• [Aim of the exercise] Would you write out the records below exactly as given?

Records excerpted from a collection:
--
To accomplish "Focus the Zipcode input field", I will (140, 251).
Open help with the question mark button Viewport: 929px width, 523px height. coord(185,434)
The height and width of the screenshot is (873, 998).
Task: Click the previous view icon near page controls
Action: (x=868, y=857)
--
• [Your solution]
To accomplish "Focus the Zipcode input field", I will (140, 251).
Open help with the question mark button Viewport: 929px width, 523px height. coord(185,434)
The height and width of the screenshot is (873, 998).
Task: Click the previous view icon near page controls
Action: (x=868, y=857)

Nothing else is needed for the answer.